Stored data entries
---------------
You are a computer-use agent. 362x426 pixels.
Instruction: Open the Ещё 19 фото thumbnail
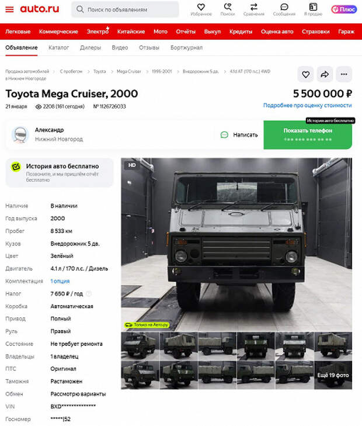click(x=333, y=375)
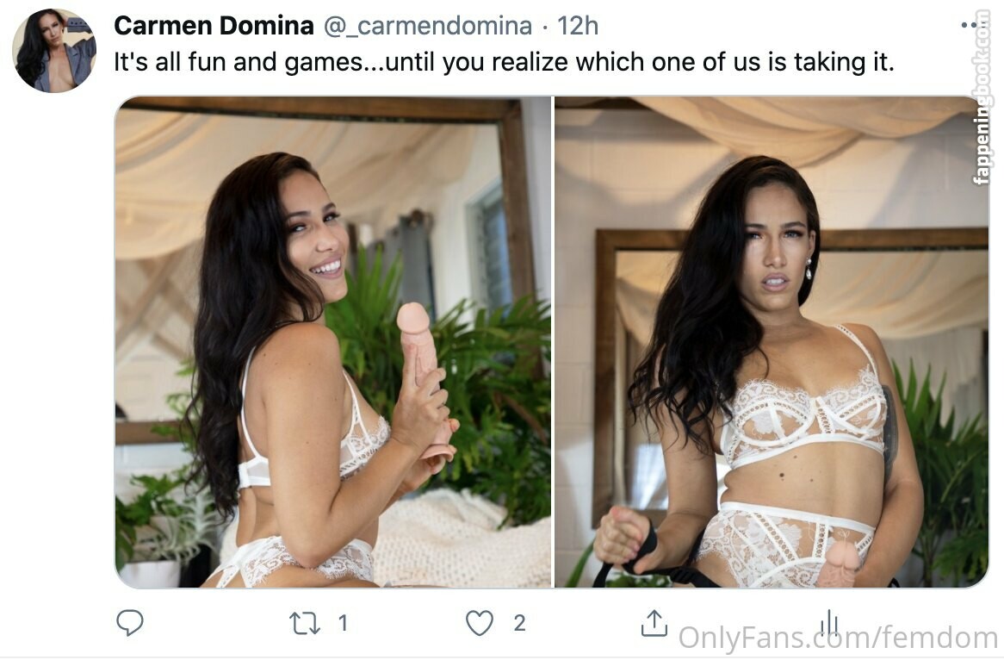Click the vertical fappeningbook.com watermark
The width and height of the screenshot is (1004, 660).
pos(981,97)
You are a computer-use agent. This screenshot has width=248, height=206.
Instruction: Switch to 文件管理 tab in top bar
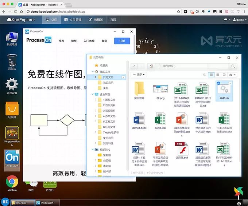(x=73, y=20)
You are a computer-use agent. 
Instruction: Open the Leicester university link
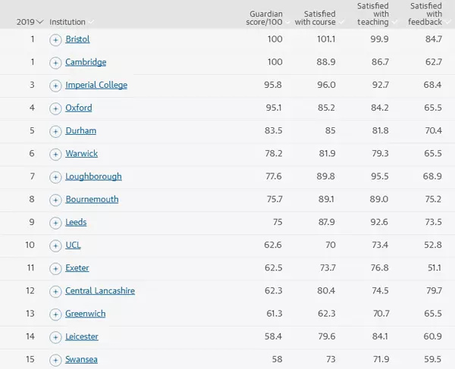82,336
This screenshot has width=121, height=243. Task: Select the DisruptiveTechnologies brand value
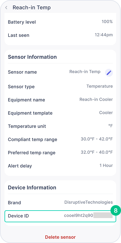(89, 202)
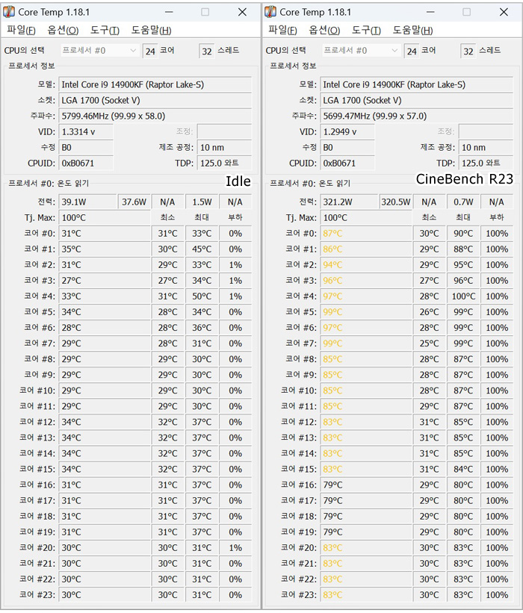Image resolution: width=523 pixels, height=613 pixels.
Task: Open the 도움말 menu in the right window
Action: [412, 30]
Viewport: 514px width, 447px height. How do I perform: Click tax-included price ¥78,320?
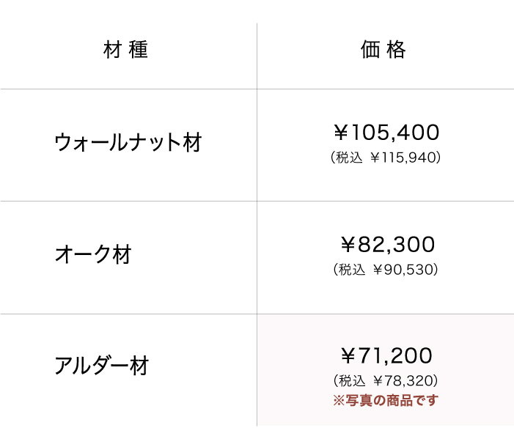(x=407, y=380)
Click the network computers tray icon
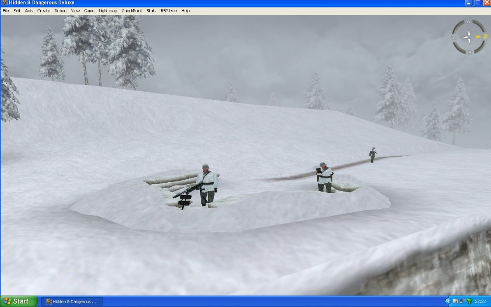 [x=462, y=301]
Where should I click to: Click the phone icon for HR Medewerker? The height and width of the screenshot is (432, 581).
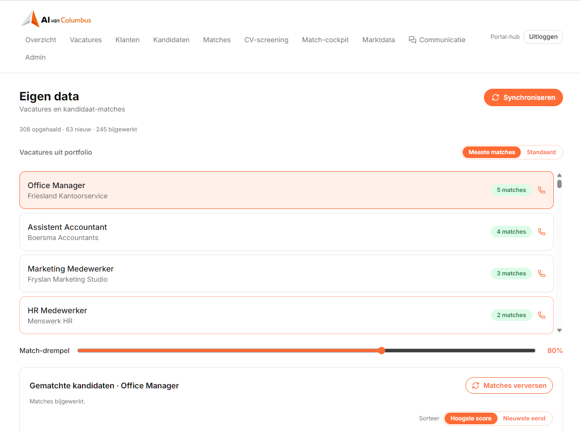[542, 315]
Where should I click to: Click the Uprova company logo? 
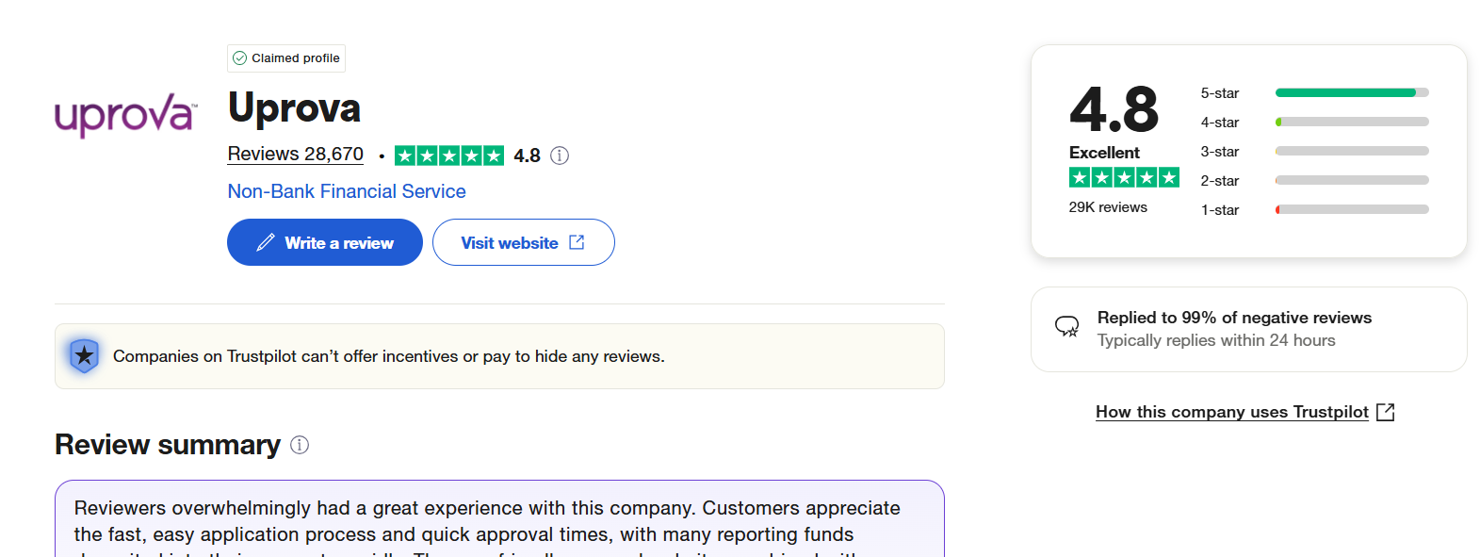pos(125,115)
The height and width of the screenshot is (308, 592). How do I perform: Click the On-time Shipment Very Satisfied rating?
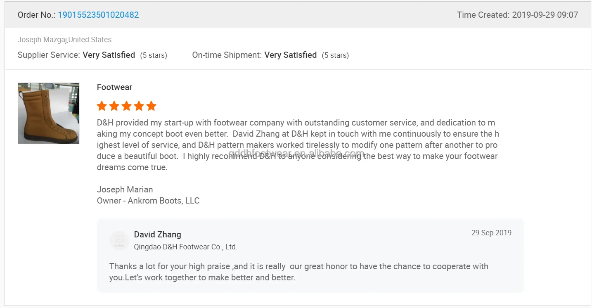point(290,55)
---------------
• TASK REQUIREMENTS
Please copy the data above exactly; the pictures do not belong in the copy.

• TASK RESPONSE
You are a computer-use agent. 362x426 pixels.
Instruction: Open the Ещё 19 фото thumbnail
click(x=333, y=375)
Click the vertical fappeningbook.com watermark
The width and height of the screenshot is (1004, 660).
pos(981,97)
You are a computer-use agent. This screenshot has width=248, height=206.
Instruction: Switch to 文件管理 tab in top bar
(x=73, y=20)
You are a computer-use agent. 
Instruction: Open the Leicester university link
82,336
This screenshot has width=121, height=243. Task: Select the DisruptiveTechnologies brand value
(89, 202)
Image resolution: width=523 pixels, height=613 pixels.
Task: Open the 도움말 menu in the right window
Action: [412, 30]
Viewport: 514px width, 447px height. How do I perform: Click tax-included price ¥78,320?
(x=407, y=380)
Click the network computers tray icon
 [x=462, y=301]
Where should I click to: Click the phone icon for HR Medewerker? The height and width of the screenshot is (432, 581).
[542, 315]
Where should I click to: Click the Uprova company logo? 
pos(125,115)
The height and width of the screenshot is (308, 592). How do I perform: Click the On-time Shipment Very Satisfied rating?
point(290,55)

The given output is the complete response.